**Requirement 1**
Rewrite the following rows as a numbered list, leaving out any blank lines. Start at the row that contains "You are a computer-use agent. Viewport: 674px" and end with the row that contains "Action: coord(603,290)", including both.

**Document passage**
........

Skip to main content

32. Network layer properties, implementation using etcd

· 4 min read
Sebastian Nagel
Software Engineering Lead

Status

Accepted

Context

  • The communication primitive of broadcast is introduced in ADR 6. The original protocol design in the paper and that ADR implicitly assume a reliable broadcast.

  • ADR 27 further specifies that the hydra-node should be tolerant to the fail-recovery failure model, and takes the decision to implement a reliable broadcast by persisting outgoing messages and using a vector clock and heartbeat mechanism, over a dumb transport layer.

    • The current transport layer in use is a simple FireForget protocol over TCP connections implemented using ouroboros-framework.
    • ADR 17 proposed to use UDP instead
    • Either this design or its implementation was discovered to be wrong, because this system did not survive fault injection tests with moderate package drops.

........

**Requirement 2**
Based on the text about network layer properties, say whether each statement agrees with it. Answer yes or no for each, and quote the deciding words exactly. (a) ADR 17 proposed using UDP. (b) The current transport layer runs over UDP connections. (c) The system survived fault injection tests with moderate package drops.

**Extracted records**
........

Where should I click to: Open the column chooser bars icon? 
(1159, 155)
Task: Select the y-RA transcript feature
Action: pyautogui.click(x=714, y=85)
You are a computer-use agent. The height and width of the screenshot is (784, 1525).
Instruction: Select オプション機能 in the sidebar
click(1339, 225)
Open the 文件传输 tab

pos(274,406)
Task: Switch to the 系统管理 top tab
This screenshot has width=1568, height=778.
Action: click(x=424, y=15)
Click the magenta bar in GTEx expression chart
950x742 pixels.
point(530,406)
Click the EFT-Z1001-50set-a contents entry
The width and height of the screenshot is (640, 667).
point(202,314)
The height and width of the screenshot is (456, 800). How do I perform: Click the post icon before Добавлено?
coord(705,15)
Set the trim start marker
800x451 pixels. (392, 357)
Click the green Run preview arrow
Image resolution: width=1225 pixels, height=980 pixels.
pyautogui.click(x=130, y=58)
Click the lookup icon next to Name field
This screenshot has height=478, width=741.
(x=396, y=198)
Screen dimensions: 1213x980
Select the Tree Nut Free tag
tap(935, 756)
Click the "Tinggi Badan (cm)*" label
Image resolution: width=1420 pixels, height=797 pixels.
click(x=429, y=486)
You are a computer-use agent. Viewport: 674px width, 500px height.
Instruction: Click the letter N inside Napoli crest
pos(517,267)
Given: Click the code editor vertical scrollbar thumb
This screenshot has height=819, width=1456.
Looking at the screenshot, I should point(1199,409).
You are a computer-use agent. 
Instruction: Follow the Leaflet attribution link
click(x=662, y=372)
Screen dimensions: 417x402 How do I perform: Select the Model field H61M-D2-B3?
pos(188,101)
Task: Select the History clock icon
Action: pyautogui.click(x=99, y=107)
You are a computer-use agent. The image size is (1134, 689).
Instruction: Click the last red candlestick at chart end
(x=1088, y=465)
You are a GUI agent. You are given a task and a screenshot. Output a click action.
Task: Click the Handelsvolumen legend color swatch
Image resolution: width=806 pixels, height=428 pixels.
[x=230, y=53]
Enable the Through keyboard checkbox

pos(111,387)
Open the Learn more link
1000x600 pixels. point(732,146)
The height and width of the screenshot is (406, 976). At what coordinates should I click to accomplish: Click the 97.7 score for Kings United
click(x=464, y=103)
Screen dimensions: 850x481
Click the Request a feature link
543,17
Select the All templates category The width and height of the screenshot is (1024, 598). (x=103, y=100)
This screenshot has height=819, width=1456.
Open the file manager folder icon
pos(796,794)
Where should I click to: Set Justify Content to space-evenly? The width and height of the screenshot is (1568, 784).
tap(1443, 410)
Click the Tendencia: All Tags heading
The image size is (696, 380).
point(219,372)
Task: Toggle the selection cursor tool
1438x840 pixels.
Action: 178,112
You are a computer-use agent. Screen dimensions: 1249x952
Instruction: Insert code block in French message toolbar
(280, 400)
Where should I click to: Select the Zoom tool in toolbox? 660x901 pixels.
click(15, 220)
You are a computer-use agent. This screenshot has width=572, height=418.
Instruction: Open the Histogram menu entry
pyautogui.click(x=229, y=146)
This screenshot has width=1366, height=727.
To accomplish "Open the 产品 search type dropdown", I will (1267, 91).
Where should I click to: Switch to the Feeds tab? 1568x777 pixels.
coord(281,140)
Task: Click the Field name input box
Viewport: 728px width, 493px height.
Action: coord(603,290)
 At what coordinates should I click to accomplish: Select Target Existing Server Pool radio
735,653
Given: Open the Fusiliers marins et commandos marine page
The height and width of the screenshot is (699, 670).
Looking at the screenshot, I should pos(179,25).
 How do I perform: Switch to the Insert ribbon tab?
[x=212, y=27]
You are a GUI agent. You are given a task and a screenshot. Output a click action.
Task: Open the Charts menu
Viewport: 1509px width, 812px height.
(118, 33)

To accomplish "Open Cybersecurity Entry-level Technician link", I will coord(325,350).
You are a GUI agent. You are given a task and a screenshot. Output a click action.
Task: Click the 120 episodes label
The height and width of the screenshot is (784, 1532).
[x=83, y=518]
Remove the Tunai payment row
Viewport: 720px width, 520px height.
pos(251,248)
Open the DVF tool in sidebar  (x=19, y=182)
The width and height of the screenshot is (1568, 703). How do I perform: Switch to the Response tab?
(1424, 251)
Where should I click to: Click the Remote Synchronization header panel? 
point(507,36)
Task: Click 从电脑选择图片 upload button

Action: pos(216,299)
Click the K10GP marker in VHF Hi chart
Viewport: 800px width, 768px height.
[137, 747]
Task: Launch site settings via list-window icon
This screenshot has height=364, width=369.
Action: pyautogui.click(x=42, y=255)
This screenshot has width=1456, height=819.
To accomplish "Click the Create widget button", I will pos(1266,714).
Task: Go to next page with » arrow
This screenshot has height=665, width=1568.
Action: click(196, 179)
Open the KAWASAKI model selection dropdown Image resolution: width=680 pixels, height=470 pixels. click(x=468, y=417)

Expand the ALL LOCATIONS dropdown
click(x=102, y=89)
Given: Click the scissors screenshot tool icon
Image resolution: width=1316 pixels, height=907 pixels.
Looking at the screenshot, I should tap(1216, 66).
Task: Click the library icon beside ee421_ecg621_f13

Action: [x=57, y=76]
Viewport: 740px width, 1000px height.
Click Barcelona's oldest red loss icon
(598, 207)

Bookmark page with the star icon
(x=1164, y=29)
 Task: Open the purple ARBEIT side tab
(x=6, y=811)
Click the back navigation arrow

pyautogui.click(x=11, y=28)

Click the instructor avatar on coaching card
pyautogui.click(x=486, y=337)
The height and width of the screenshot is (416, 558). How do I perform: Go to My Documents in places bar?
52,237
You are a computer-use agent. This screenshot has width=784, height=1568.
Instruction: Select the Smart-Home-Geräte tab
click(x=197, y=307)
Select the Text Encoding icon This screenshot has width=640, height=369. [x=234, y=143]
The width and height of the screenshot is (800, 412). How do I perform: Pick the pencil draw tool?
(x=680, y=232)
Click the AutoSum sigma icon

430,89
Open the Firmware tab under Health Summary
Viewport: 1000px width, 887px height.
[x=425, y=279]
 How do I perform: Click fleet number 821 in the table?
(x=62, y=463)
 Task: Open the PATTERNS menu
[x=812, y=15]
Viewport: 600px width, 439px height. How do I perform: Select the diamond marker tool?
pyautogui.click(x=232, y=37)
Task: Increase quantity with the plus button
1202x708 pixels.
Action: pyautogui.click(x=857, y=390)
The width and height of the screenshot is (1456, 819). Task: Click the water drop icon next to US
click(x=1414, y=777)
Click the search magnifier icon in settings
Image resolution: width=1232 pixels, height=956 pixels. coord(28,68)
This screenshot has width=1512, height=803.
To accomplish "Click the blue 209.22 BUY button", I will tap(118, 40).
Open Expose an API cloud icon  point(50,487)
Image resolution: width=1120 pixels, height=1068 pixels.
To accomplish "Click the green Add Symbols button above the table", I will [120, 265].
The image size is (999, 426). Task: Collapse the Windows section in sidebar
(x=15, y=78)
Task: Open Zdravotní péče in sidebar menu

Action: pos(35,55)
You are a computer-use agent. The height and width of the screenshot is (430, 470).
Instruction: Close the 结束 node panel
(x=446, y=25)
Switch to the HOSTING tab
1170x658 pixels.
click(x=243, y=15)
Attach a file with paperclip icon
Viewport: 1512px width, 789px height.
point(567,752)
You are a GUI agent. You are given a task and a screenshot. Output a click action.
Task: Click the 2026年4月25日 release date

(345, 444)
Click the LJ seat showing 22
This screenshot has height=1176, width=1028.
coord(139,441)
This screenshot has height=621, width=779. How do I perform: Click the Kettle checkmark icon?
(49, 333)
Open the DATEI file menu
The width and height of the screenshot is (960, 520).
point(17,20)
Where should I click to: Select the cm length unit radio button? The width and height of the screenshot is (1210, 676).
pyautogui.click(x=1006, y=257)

........

**Expected output 1**
1. You are a computer-use agent. Viewport: 674px width, 500px height.
2. Instruction: Click the letter N inside Napoli crest
3. pos(517,267)
4. Given: Click the code editor vertical scrollbar thumb
5. This screenshot has height=819, width=1456.
6. Looking at the screenshot, I should point(1199,409).
7. You are a computer-use agent. 
8. Instruction: Follow the Leaflet attribution link
9. click(x=662, y=372)
10. Screen dimensions: 417x402 How do I perform: Select the Model field H61M-D2-B3?
11. pos(188,101)
12. Task: Select the History clock icon
13. Action: pyautogui.click(x=99, y=107)
14. You are a computer-use agent. The image size is (1134, 689).
15. Instruction: Click the last red candlestick at chart end
16. (x=1088, y=465)
17. You are a GUI agent. You are given a task and a screenshot. Output a click action.
18. Task: Click the Handelsvolumen legend color swatch
19. Image resolution: width=806 pixels, height=428 pixels.
20. [x=230, y=53]
21. Enable the Through keyboard checkbox
22. pos(111,387)
23. Open the Learn more link
24. 1000x600 pixels. point(732,146)
25. The height and width of the screenshot is (406, 976). At what coordinates should I click to accomplish: Click the 97.7 score for Kings United
26. click(x=464, y=103)
27. Screen dimensions: 850x481
28. Click the Request a feature link
29. 543,17
30. Select the All templates category The width and height of the screenshot is (1024, 598). (x=103, y=100)
31. This screenshot has height=819, width=1456.
32. Open the file manager folder icon
33. pos(796,794)
34. Where should I click to: Set Justify Content to space-evenly? The width and height of the screenshot is (1568, 784).
35. tap(1443, 410)
36. Click the Tendencia: All Tags heading
37. The image size is (696, 380).
38. point(219,372)
39. Task: Toggle the selection cursor tool
40. 1438x840 pixels.
41. Action: 178,112
42. You are a computer-use agent. Screen dimensions: 1249x952
43. Instruction: Insert code block in French message toolbar
44. (280, 400)
45. Where should I click to: Select the Zoom tool in toolbox? 660x901 pixels.
46. click(15, 220)
47. You are a computer-use agent. This screenshot has width=572, height=418.
48. Instruction: Open the Histogram menu entry
49. pyautogui.click(x=229, y=146)
50. This screenshot has width=1366, height=727.
51. To accomplish "Open the 产品 search type dropdown", I will (1267, 91).
52. Where should I click to: Switch to the Feeds tab? 1568x777 pixels.
53. coord(281,140)
54. Task: Click the Field name input box
55. Viewport: 728px width, 493px height.
56. Action: coord(603,290)

**Expected output 2**
(a) Yes: "ADR 17 proposed to use UDP instead"
(b) No: "a simple FireForget protocol over TCP connections implemented using ouroboros-framework"
(c) No: "this system did not survive fault injection tests with moderate package drops"